▶ Exercise objective:
Set out every line of the rows below as a numbered list, leaving out the blank lines.

BEGIN Working data

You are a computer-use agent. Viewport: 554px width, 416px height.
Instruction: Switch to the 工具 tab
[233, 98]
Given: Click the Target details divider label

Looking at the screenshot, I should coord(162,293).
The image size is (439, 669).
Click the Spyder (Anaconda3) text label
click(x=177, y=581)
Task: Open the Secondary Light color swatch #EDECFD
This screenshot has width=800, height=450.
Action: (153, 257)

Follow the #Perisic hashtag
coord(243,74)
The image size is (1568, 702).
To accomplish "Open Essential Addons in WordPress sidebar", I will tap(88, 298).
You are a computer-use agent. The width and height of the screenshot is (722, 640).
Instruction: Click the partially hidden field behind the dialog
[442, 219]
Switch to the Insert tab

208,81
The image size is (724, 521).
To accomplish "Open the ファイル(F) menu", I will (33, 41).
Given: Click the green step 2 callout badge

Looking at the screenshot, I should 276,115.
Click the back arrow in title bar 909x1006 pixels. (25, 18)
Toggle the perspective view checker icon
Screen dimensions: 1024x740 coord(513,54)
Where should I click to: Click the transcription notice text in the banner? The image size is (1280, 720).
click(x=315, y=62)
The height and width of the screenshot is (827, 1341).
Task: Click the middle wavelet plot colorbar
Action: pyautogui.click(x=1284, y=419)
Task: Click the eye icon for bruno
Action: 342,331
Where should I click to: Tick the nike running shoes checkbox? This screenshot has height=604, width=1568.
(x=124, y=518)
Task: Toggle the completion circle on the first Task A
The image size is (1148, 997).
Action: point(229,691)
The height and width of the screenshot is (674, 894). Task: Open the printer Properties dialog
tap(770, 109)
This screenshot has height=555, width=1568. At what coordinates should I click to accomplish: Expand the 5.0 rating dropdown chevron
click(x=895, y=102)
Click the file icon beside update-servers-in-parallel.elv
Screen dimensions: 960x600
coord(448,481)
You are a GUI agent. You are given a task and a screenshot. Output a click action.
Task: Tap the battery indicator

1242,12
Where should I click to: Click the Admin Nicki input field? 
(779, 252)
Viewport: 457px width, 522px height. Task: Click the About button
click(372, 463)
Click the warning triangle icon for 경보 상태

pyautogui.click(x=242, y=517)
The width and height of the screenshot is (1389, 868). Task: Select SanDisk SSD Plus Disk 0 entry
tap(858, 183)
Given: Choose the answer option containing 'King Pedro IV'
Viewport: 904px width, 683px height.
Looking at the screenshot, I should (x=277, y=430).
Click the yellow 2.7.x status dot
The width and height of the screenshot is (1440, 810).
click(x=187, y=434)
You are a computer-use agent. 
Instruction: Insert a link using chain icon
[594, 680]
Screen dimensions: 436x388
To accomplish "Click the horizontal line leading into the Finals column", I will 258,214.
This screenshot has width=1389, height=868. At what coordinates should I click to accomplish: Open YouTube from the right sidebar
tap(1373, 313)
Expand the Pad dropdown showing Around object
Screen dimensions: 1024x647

END Working data

▶ The output:
1. You are a computer-use agent. Viewport: 554px width, 416px height.
2. Instruction: Switch to the 工具 tab
3. [233, 98]
4. Given: Click the Target details divider label
5. Looking at the screenshot, I should coord(162,293).
6. The image size is (439, 669).
7. Click the Spyder (Anaconda3) text label
8. click(x=177, y=581)
9. Task: Open the Secondary Light color swatch #EDECFD
10. This screenshot has width=800, height=450.
11. Action: (153, 257)
12. Follow the #Perisic hashtag
13. coord(243,74)
14. The image size is (1568, 702).
15. To accomplish "Open Essential Addons in WordPress sidebar", I will tap(88, 298).
16. You are a computer-use agent. The width and height of the screenshot is (722, 640).
17. Instruction: Click the partially hidden field behind the dialog
18. [442, 219]
19. Switch to the Insert tab
20. 208,81
21. The image size is (724, 521).
22. To accomplish "Open the ファイル(F) menu", I will (33, 41).
23. Given: Click the green step 2 callout badge
24. Looking at the screenshot, I should 276,115.
25. Click the back arrow in title bar 909x1006 pixels. (25, 18)
26. Toggle the perspective view checker icon
27. Screen dimensions: 1024x740 coord(513,54)
28. Where should I click to: Click the transcription notice text in the banner? The image size is (1280, 720).
29. click(x=315, y=62)
30. The height and width of the screenshot is (827, 1341).
31. Task: Click the middle wavelet plot colorbar
32. Action: pyautogui.click(x=1284, y=419)
33. Task: Click the eye icon for bruno
34. Action: 342,331
35. Where should I click to: Tick the nike running shoes checkbox? This screenshot has height=604, width=1568.
36. (x=124, y=518)
37. Task: Toggle the completion circle on the first Task A
38. The image size is (1148, 997).
39. Action: point(229,691)
40. The height and width of the screenshot is (674, 894). Task: Open the printer Properties dialog
41. tap(770, 109)
42. This screenshot has height=555, width=1568. At what coordinates should I click to accomplish: Expand the 5.0 rating dropdown chevron
43. click(x=895, y=102)
44. Click the file icon beside update-servers-in-parallel.elv
45. Screen dimensions: 960x600
46. coord(448,481)
47. You are a GUI agent. You are given a task and a screenshot. Output a click action.
48. Task: Tap the battery indicator
49. 1242,12
50. Where should I click to: Click the Admin Nicki input field? 
51. (779, 252)
52. Viewport: 457px width, 522px height. Task: Click the About button
53. click(372, 463)
54. Click the warning triangle icon for 경보 상태
55. pyautogui.click(x=242, y=517)
56. The width and height of the screenshot is (1389, 868). Task: Select SanDisk SSD Plus Disk 0 entry
57. tap(858, 183)
58. Given: Choose the answer option containing 'King Pedro IV'
59. Viewport: 904px width, 683px height.
60. Looking at the screenshot, I should (x=277, y=430).
61. Click the yellow 2.7.x status dot
62. The width and height of the screenshot is (1440, 810).
63. click(x=187, y=434)
64. You are a computer-use agent. 
65. Instruction: Insert a link using chain icon
66. [594, 680]
67. Screen dimensions: 436x388
68. To accomplish "Click the horizontal line leading into the Finals column", I will 258,214.
69. This screenshot has width=1389, height=868. At what coordinates should I click to accomplish: Open YouTube from the right sidebar
70. tap(1373, 313)
71. Expand the Pad dropdown showing Around object
72. Screen dimensions: 1024x647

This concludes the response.